So I think about my life. Am I an anteambulo? Perhaps that is my role in my little family. As the mother. I don't do a lot of literal sweeping, but figuratively, I sweep and clear the path for everyone. If so, I would have to say that sometimes the anteambulo’s work is all-consuming and the art creation slackens. But after reading this book, I think perhaps the creative work lags more due to lack of euthymia, or sense of purpose or path and a little too much ego. I suffer from almost all the evils Holiday lists: envy, fear, desire. These things do indeed get in the way and they are indeed all about me, me, me, and they do obscure my purpose sometimes. 

To proceed ego-free, know your values. Yes, that plank in the scaffolding of success comes up in this book, too. Ryan says, “‘Man is pushed by drives, Viktor Frankl observed. ‘But he is pulled by values.’ Without the right values, success is brief.” Without the right values, success is brief.

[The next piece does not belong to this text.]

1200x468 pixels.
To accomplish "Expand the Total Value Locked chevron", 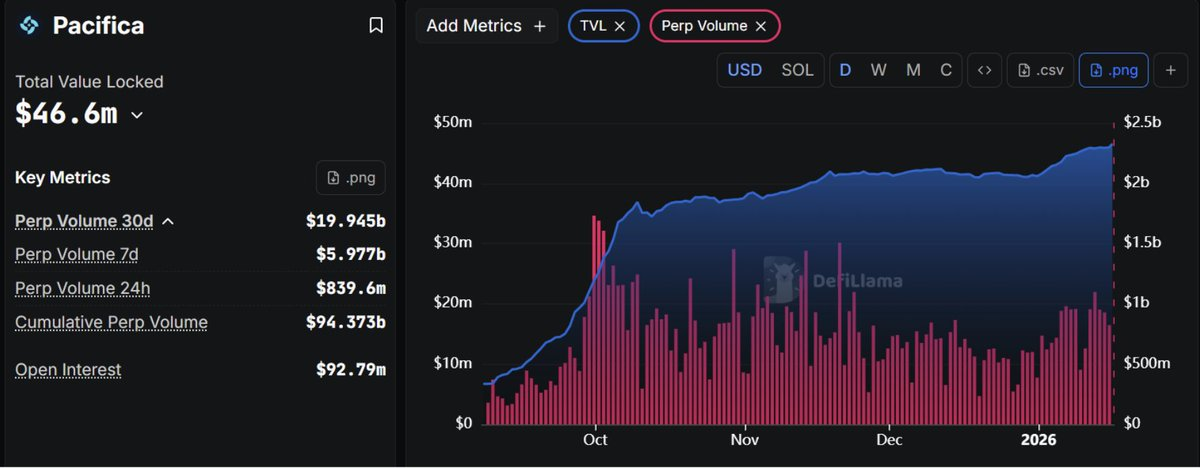I will (137, 115).
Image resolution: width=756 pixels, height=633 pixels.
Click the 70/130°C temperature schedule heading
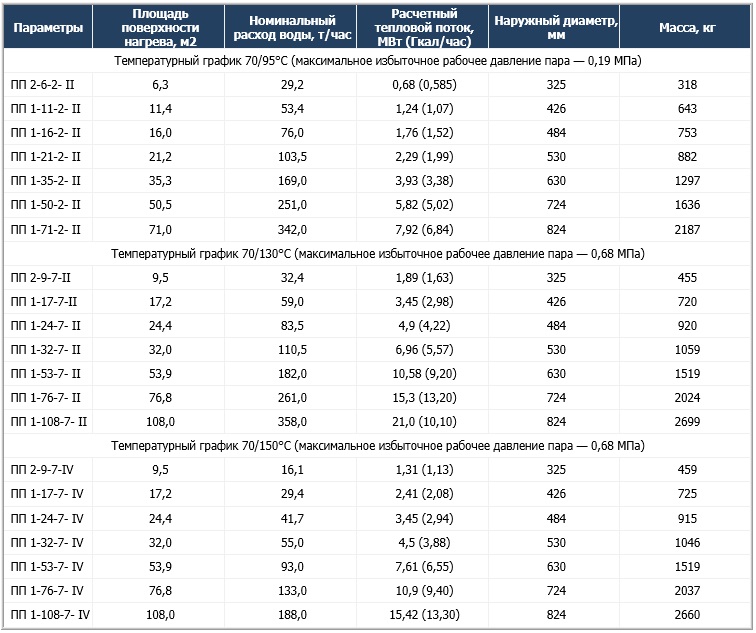click(378, 254)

Without the right values, according to Holiday, ego takes over, leading to paranoia, control-seeking, aka being a control freak, and entitlement, all of which blind you to your own mistakes and prevent you from correcting course with input from others when needed. He offers anecdotes about all kinds of prominent successes who went on to destroy their lives, from Ulysses S. Grant to Nixon to the the maker of the Delorean. And he offers a few counter-examples of people who managed to avoid the ego trap, such as General Sherman and Katherine Graham of the Washington Post

All of this drips with pertinence these days, but time will have to bear out the truth of these assertions in regards to the Orange One. 

Another plank in the scaffolding he touches on is focusing on the presentThat means staying focused on the purpose of the work - being anteambulo as well as creator. It also means taking time to center yourself by putting yourself in perspective. “Meditate on the immensity” of the universe, or the ocean or the mountains or sky. Something that reminds you that you are a small person compared to the vastness of the world. 

I don’t really have a problem with that. Okay, that’s actually an untruth. I do have a problem with that. Those moments when I realize how very, very insignificant my one little self is in the whole shebang - history, the world, the universe, you name it - are the moments that could go either way for me. One way would be Ryan Holiday’s way, the way of feeling sympatheia (more Greek philosophy for you), or connected to the cosmos in an uplifting way; the other is to become overwhelmed by my own insignificance and inevitable erasure from existence and fall into existential despair.

I suppose Ryan Holiday would point out that the fear comes from grasping on to ego. If you can let go of the need to prove your importance to yourself or anybody else, I guess it becomes a lot easier to keep going forward, no matter what happens.

So I said it was a coincidence that this book I had forgotten about ordering arrived at the library. It wasn’t much of a coincidence, after all. It was more serendipitous. It arrived at a good moment, provided distraction when I needed it, and revealed a message that could not help but make me - and I hope you, Readers - feel reassured. Even though the flamboyant and seemingly successful among us cause us distress, history usually takes care of them. Until then, we do our work, we clear the way for a better future, and we remember that proceeding with purpose is the way to success.